Roger Hargreaves began writing Mr Men books in 1971
The Norfolk dialect is being recorded for posterity at a British Library-run project in The Forum, Norwich.
Visitors will get the chance to record their voices as part of the Evolving English showcase, which will be used to study how language changes.
"It's a great way of people celebrating their county and the way that we speak the English language," said James Carswell from Norfolk County Council.
The event runs until Saturday, 29 January 2011.
The Norfolk accent is often looked upon with derision by non-natives, but Mr Carswell believes that people from Norfolk should be proud of their heritage.
"I think that everyone should be proud of this accent, I think that we're a great county," said Mr Carswell.
"People should remember that if you visit places like America and Australia you'll see how the Norfolk accent has developed in their national language," he added.

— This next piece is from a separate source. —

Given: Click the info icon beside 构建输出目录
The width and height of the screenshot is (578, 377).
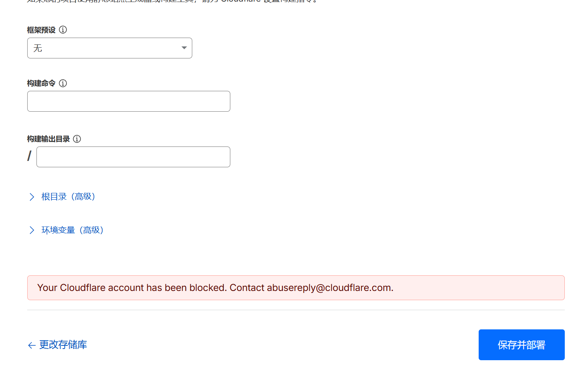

A special booth has been installed at the BBC reception at The Forum in Norwich, and organisers want people to either record a selection of words or read an extract from the classic children's book Mr Tickle.
Roger Hargreaves' text has been chosen as it provides a perfect way to differentiate between regional accents.

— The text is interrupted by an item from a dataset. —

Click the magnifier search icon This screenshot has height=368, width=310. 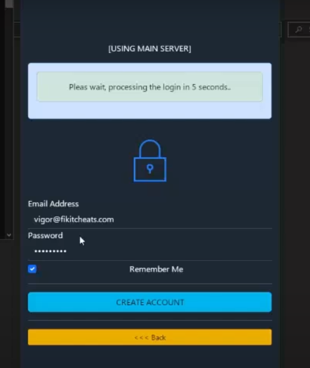(x=299, y=30)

"Because it's a mixture of the different vowel sounds it provides a good comparison for people's different accents," said Mr Carswell.
The final recordings will be stored in the British Library where they will be available for future generations to study.
"We have a very proud history and a very proud past. Many people move to Norfolk and we just want to see how the dialect has moved on and how it's changed," said Mr Carswell.
The recording booth is open from 10am to 5pm and is located in The Forum, Norwich, until Saturday, 29 January 2011.
Evolving English runs at the British Library in London until Sunday, 3 April 2011.